The court also unsealed documents filed in the appeal, but not in Kanawha County Circuit Court.

Those filings portray the sale as a secret scheme by Massey to control the internal investigation of the explosion to protect company executives. The sale also is designed to allow Massey to escape liability for the shareholder claims in the lawsuit, according to the filings.

The documents claim Massey Chairman Bobby Inman struck an undisclosed deal with Alpha Chief Executive Kevin Crutchfield to retain Massey Chief Operating Officer Chris Adkins and General Counsel Shane Harvey in high-ranking positions.

Adkins and Harvey are described as key figures in Massey's internal investigation, but the plaintiffs call them "the ones most culpable for the Upper Big Branch explosion."

The plaintiffs also claim the deal also covered Chris Blanchard and Jason Whitehead, the top officials at Massey's Performance Coal, the subsidiary that operates Upper Big Branch.

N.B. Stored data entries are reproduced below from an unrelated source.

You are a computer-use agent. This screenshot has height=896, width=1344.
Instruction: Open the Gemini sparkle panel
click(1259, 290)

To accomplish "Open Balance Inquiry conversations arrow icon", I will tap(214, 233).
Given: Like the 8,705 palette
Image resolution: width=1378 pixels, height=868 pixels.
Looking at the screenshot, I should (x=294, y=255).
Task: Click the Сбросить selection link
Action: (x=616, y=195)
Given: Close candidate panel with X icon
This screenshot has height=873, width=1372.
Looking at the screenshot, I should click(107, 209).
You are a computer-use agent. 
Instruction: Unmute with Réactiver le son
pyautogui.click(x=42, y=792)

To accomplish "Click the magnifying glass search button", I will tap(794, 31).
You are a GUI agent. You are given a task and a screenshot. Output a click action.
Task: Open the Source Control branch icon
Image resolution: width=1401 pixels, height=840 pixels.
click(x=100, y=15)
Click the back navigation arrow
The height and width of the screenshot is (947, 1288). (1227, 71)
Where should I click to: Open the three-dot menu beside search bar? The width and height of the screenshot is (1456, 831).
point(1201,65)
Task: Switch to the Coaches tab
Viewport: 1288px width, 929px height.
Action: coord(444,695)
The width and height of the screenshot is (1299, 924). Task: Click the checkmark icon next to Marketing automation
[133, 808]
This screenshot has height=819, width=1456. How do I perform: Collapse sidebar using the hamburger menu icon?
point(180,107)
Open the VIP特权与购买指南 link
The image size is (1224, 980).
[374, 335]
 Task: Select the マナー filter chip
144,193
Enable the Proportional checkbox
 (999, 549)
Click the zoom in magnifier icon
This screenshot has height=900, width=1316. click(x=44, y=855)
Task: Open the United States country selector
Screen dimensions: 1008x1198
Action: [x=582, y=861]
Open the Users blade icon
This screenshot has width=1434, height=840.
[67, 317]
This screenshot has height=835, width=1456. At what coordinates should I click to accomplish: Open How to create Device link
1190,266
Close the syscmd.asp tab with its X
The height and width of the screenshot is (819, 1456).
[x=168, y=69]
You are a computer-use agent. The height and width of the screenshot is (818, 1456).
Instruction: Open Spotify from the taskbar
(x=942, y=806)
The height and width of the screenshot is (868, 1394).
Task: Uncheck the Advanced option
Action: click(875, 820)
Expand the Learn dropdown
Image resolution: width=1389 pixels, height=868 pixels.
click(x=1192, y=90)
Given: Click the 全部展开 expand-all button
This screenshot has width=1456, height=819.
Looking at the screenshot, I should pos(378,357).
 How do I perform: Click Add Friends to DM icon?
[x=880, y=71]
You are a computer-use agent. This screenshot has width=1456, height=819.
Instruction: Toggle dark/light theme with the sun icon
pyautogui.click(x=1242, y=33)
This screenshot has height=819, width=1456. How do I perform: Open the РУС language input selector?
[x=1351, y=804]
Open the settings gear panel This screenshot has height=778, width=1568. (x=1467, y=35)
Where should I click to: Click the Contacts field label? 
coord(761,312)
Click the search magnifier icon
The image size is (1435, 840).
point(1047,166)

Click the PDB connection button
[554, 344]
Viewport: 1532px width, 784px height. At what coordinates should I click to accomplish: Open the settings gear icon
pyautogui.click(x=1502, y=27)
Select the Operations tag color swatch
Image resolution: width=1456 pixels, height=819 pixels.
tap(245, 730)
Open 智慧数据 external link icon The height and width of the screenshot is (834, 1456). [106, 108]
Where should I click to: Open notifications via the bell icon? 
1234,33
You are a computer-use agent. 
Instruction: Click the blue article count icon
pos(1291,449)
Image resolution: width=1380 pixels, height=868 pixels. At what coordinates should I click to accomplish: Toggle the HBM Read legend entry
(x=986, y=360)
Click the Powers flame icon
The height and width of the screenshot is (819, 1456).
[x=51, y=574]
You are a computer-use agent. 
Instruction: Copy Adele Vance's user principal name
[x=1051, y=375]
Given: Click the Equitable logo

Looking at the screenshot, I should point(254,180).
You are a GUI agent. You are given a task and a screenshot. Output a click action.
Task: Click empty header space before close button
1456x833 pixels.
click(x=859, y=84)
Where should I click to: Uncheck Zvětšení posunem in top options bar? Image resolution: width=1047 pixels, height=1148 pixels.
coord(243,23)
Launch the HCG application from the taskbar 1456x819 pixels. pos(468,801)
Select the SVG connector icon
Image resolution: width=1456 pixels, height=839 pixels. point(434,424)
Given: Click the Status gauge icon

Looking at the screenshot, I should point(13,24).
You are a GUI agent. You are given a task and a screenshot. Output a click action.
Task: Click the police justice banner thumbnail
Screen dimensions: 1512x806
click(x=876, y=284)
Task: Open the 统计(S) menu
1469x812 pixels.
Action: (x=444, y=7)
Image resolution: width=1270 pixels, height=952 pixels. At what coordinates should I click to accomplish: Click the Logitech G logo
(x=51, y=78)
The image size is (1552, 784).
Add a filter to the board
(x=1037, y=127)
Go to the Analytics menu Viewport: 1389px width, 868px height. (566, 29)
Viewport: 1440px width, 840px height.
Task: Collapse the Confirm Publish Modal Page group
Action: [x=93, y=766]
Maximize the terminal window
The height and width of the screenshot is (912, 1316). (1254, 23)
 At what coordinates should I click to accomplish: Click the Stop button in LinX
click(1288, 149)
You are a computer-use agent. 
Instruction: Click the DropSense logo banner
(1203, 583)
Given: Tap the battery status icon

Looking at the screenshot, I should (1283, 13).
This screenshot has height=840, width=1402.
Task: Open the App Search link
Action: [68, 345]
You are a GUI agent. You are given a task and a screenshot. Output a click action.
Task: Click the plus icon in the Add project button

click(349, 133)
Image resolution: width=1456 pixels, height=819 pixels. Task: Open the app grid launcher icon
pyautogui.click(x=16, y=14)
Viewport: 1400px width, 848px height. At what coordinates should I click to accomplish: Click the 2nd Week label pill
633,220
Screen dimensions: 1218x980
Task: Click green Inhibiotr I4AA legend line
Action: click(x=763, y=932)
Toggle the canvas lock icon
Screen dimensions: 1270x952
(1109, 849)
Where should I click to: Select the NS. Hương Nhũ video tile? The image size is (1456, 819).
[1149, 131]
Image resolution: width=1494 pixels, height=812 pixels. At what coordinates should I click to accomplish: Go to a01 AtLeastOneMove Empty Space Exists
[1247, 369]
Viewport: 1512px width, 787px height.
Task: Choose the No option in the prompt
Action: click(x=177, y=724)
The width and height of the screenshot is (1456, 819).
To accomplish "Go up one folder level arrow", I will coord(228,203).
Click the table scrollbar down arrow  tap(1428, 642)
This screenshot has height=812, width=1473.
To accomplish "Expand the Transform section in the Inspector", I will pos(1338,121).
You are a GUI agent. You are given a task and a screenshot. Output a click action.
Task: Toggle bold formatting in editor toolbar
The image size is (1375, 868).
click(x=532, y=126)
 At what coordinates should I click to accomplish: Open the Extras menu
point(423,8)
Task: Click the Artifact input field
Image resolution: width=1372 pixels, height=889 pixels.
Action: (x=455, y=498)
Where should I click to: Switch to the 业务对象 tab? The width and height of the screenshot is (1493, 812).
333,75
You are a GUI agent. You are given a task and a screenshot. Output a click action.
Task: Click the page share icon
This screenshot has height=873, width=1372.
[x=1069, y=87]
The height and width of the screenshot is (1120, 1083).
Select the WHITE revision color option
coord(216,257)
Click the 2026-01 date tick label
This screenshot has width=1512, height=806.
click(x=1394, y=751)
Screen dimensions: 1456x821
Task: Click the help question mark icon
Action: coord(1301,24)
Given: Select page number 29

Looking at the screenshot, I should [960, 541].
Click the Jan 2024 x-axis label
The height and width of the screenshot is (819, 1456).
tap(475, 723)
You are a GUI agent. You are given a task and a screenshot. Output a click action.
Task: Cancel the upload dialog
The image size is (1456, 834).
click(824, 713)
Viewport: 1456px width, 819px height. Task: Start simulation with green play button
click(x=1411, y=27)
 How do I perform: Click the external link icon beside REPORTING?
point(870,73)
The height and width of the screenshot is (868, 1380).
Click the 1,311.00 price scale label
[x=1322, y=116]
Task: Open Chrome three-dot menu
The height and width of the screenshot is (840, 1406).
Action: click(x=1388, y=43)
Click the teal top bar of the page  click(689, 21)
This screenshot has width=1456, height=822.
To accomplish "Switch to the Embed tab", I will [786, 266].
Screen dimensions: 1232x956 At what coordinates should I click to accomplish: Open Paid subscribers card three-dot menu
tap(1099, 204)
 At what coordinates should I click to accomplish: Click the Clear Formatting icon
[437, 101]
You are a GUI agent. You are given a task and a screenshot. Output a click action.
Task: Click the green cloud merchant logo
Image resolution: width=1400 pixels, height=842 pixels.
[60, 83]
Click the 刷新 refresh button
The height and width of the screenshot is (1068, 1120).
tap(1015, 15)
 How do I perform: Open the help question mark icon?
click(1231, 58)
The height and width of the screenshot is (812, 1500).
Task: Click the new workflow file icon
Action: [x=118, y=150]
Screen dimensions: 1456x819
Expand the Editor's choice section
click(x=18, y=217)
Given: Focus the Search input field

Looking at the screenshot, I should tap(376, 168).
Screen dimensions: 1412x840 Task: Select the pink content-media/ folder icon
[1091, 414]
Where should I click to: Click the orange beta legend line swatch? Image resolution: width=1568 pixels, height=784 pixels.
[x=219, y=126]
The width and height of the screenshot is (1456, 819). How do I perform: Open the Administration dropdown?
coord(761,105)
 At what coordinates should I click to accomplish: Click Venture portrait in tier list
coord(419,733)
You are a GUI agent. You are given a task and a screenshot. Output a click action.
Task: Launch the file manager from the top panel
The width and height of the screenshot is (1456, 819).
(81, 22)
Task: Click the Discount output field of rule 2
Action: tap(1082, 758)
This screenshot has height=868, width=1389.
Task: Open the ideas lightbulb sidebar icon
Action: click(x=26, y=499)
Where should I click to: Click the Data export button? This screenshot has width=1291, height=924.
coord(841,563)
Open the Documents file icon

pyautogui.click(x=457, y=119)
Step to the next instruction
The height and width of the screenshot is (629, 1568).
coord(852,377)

"Shareholders (and the public) are currently unaware of this fact or the fact that these two operators' hiring was part of a broader secret pact between Inman and Crutchfield through which Alpha would hire the Massey Energy executives most culpable for participating in (or covering up) illegal conduct implicated in the UBB disaster," the plaintiffs wrote.

The disaster was the deadliest at a U.S. coal mine since 1970. An independent investigation commissioned by West Virginia's former governor concluded the blast was preventable and caused by Massey's failure to follow basic safety requirements.

Massey maintains the explosion was caused by an uncontrollable inundation of natural gas that overwhelmed all safety measures.

Reports are expected from federal and state regulators and the United Mine Workers labor union. Separately, a federal grand jury is conducting a criminal probe.